Figure 3 illustrates the relationship between temperature and the chemical-to-feed ratio, and their combined effects on the surface area of activated carbon. These two independent variables significantly influence the surface area (m²/g). The diagram shows a positive correlation between the chemical-to-feed ratio and the surface area. Increasing the chemical-to-feed ratio enhances activation, leading to a more developed pore structure and higher surface areas. At 600 °C, a ratio of 0.5 yields a surface area of around 800 m²/g, which increases to about 1000 m²/g at a ratio of 0.9. This highlights the chemical agent’s role in optimizing porosity. Temperature also significantly affects the surface area. Higher temperatures provide the energy needed to form micropores and mesopores. For instance, at 800 °C and a ratio of 0.9, the surface area reaches 1200 m²/g, increasing to about 1400 m²/g at a ratio of 1.5. This demonstrates the synergistic effect of higher temperatures and chemical-to-feed ratios. The interaction of these variables is crucial, as neither achieves optimal results alone. At lower temperatures, even high chemical-to-feed ratios yield modest surface areas due to insufficient thermal energy. Conversely, high temperatures with low ratios limit pore formation. Optimizing both variables simultaneously is necessary for superior activation outcomes. A combination of 800 °C and a ratio of 1.5 produces the highest surface area of approximately 1400 m²/g, compared to less than 1000 m²/g under lower conditions.

Similarly, Figure 4 illustrates the synergistic interaction between the chemical-to-feed ratio and reaction time on the surface area of activated carbon, offering insights into process optimization. At a chemical-to-feed ratio of 0.5, the surface area reaches approximately 900 m²/g, highlighting a modest activation level. Increasing the ratio to 0.9 results in a surface area of about 950 m²/g, reflecting enhanced chemical interactions. A further increment to a ratio of 1.5 maximizes the surface area to an impressive 1100 m²/g, demonstrating the significance of higher chemical loading. Time also plays a crucial role in the activation process, with extended durations amplifying the surface area. At 120 min with a chemical-to-feed ratio of 1.5, the surface area peaks at 1100 m²/g, representing the optimal combination for maximizing porosity. The interplay between these variables indicates that both higher chemical ratios and prolonged activation times synergistically contribute to developing a more porous carbon structure, enhancing its surface area. This relationship underscores the importance of balancing these parameters for achieving desired material characteristics in industrial applications. The findings validate the strong dependence of surface area enhancement on these process variables, serving as a foundational guide for fine-tuning activation processes. Such enhancements are critical for applications requiring high-performance activated carbons, including adsorption and catalysis.

····················

### SHORT PROBLEM A
According to the passage on activated carbon surface area, why do low temperatures give only modest surface areas even when the chemical-to-feed ratio is high?
### SHORT PROBLEM B
Turn the paragraph of the activated carbon passage that begins "Similarly, Figure 4 illustrates" into a short bulleted list that keeps its main facts.
### SHORT PROBLEM C
Continue the passage on activated carbon surface area from its final sentence.

### RECORDED INFORMATION
····················

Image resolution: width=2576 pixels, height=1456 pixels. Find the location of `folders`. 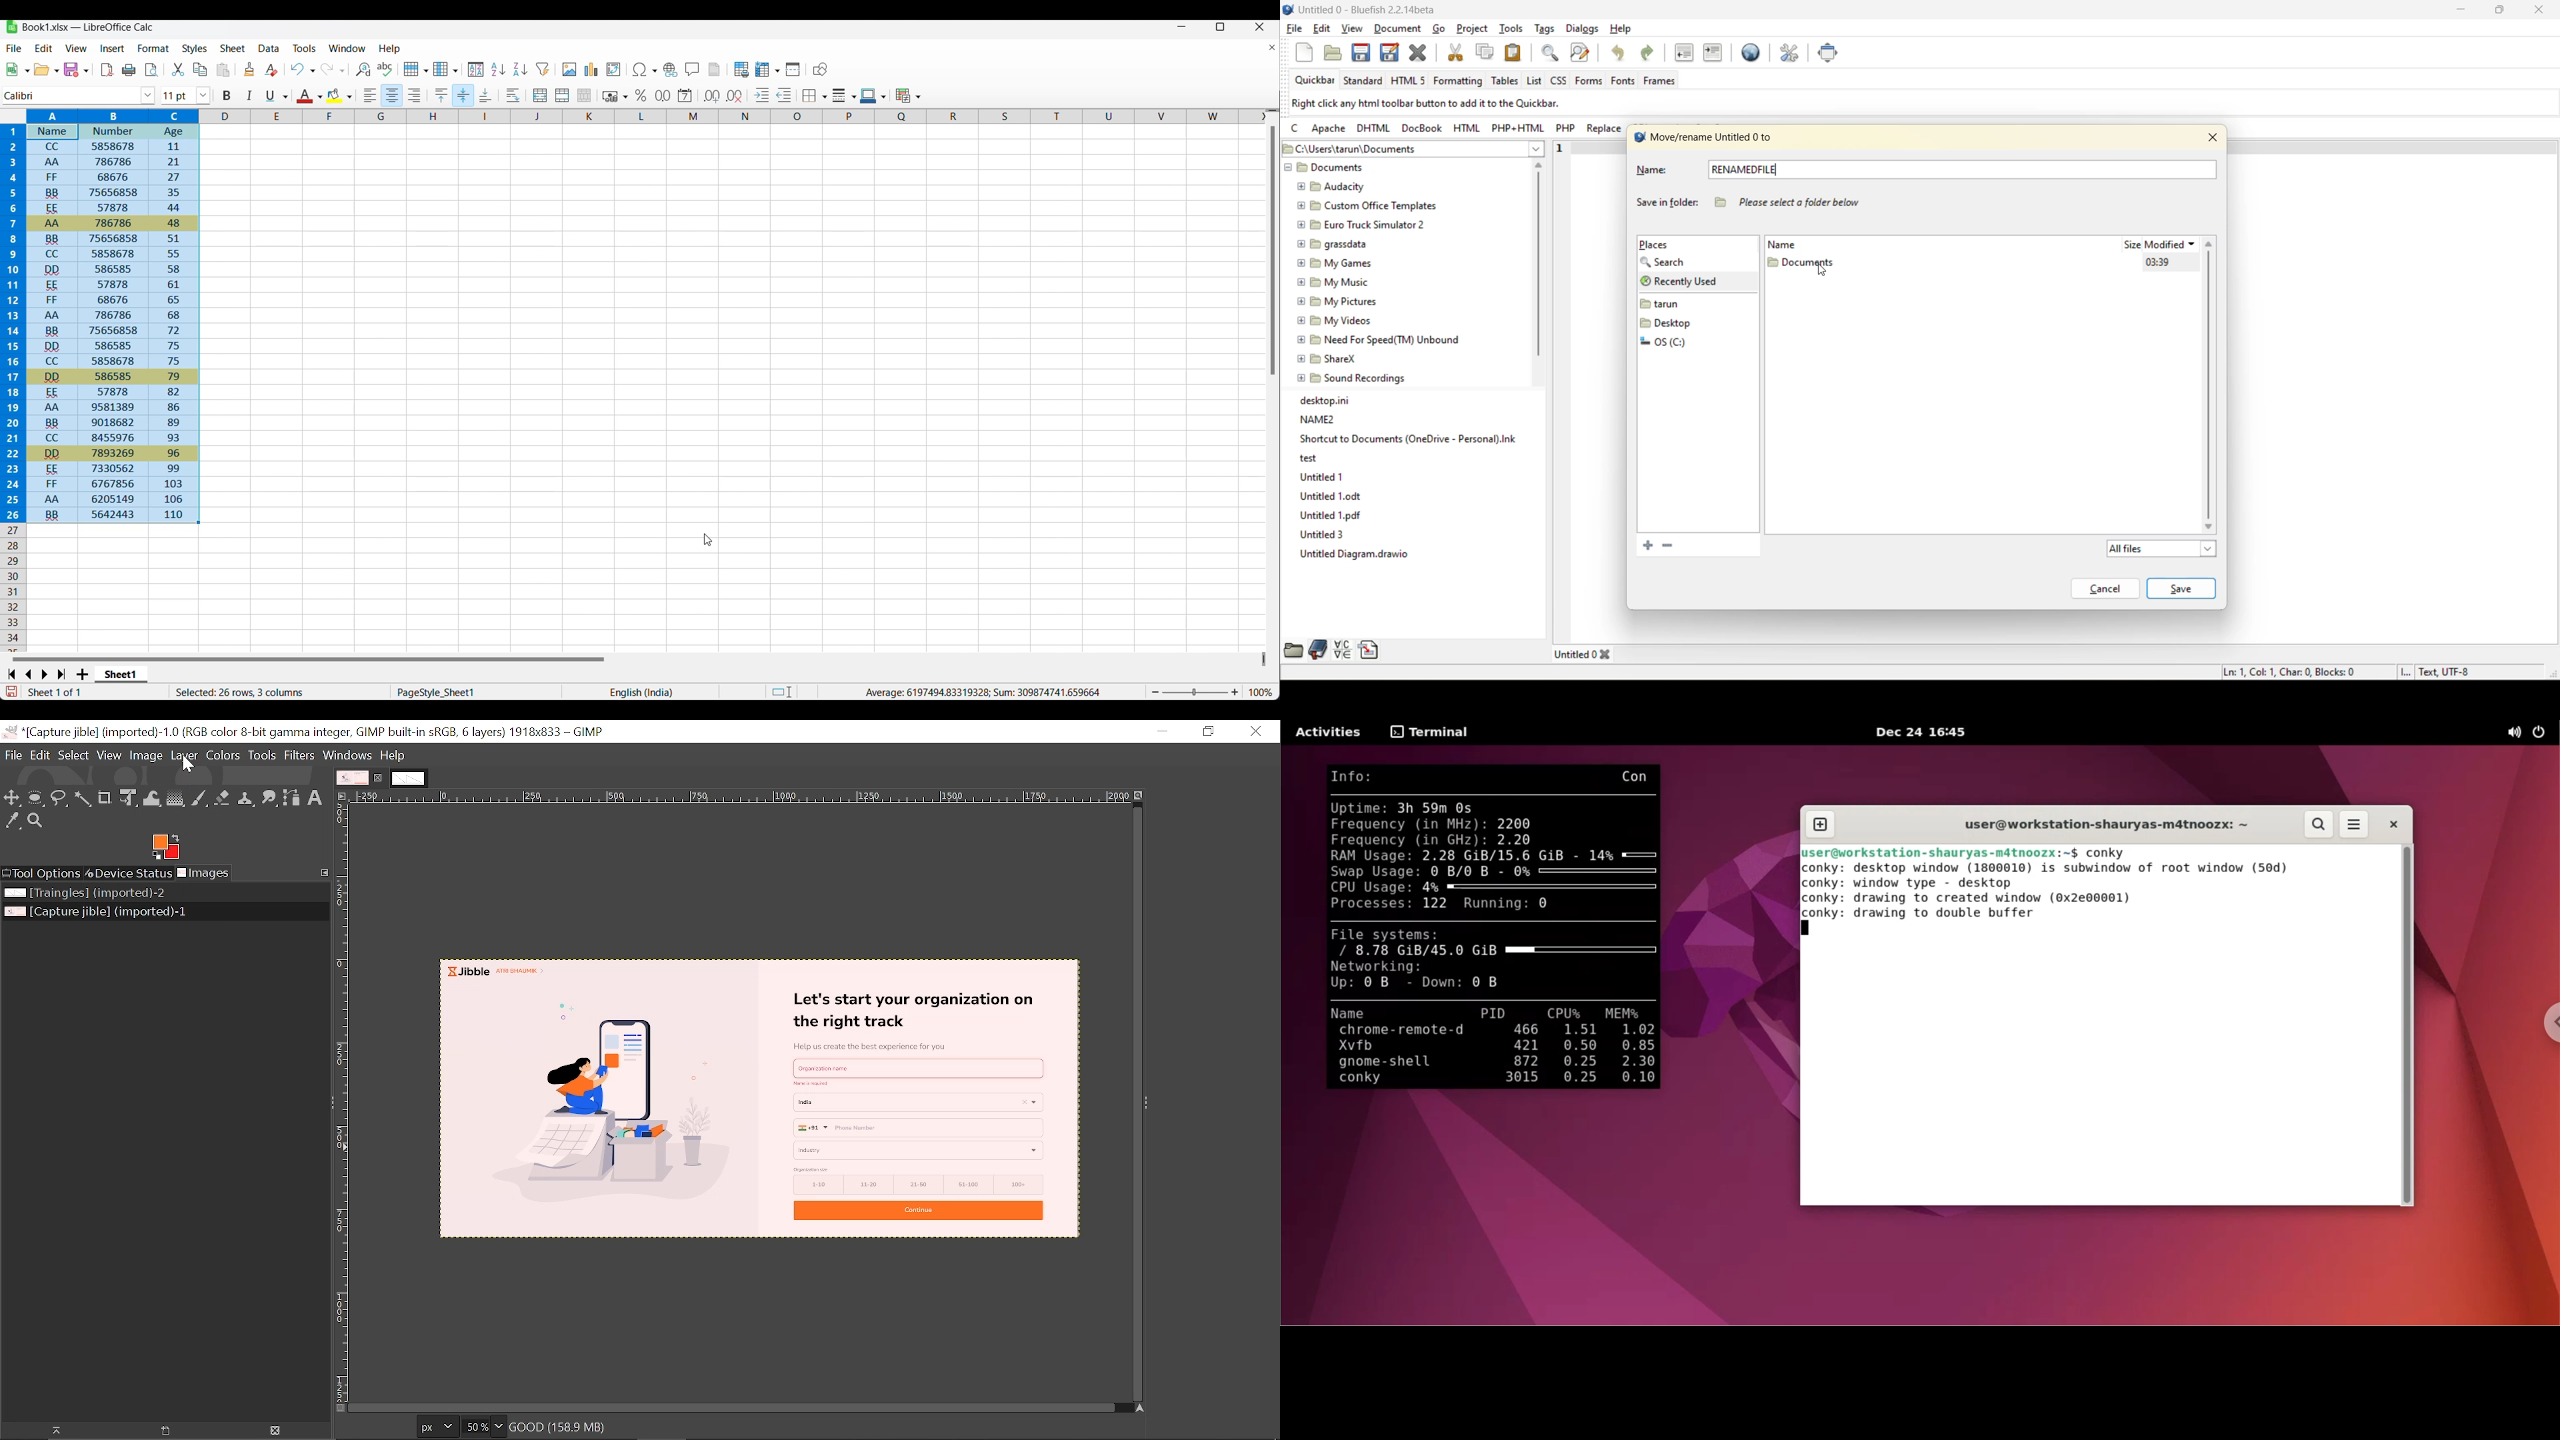

folders is located at coordinates (1674, 322).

····················

### TASK OUTPUT A
At low temperatures there is not enough thermal energy. Higher temperatures supply the energy needed to form micropores and mesopores.

### TASK OUTPUT B
- Figure 4 shows how the chemical-to-feed ratio and reaction time together affect the surface area of activated carbon.
- A ratio of 0.5 gives about 900 m²/g, a ratio of 0.9 about 950 m²/g, and a ratio of 1.5 about 1100 m²/g.
- Longer activation times increase surface area. The peak of 1100 m²/g, at 120 min with a ratio of 1.5, is the optimal combination.
- Higher ratios and longer times act together to produce a more porous carbon structure, so these parameters must be balanced in industrial applications.
- Surface area depends strongly on these process variables, which matters for high-performance uses such as adsorption and catalysis.

### TASK OUTPUT C
It can be inferred that the surface area of a material is significantly influenced by temperature, time, and chemical-to-feed ratio. Optimal surface areas are achieved by maximizing these variables within practical limits. Understanding and controlling these parameters is essential for tailoring material properties for specific industrial applications.

3.5. Optimization of the Chemical Activation of Camelina Meal Biochar

Figure 5 illustrates the optimized process conditions for the chemical activation of camelina meal biochar, focusing on temperature, time, and chemical-to-feed ratio to achieve a high surface area. The optimized process involves precise control over activation temperature, duration, and the chemical-to-feed ratio. A temperature of 800 °C has been identified as optimal, ensuring the development of porosity without compromising the structural integrity of the biochar. The activation duration is set at 113.5 min, striking a balance between sufficient pore development and energy efficiency. Furthermore, the chemical-to-feed ratio of 1.4 effectively facilitates pore formation while minimizing reagent waste. This meticulous optimization results in a biochar with an impressive surface area of 1670.3 m²/g, underscoring its suitability for high-performance adsorption applications. The process parameters reflect a nuanced approach to achieving high porosity and adsorption capacity, which is essential for applications such as water purification, gas adsorption, and catalysis. This optimization demonstrates the potential of camelina meal biochar as a sustainable and efficient material in surface-dependent applications, aligning with both performance and environmental objectives.

3.6. Fourier Transform Infrared Spectral Analysis (FTIR)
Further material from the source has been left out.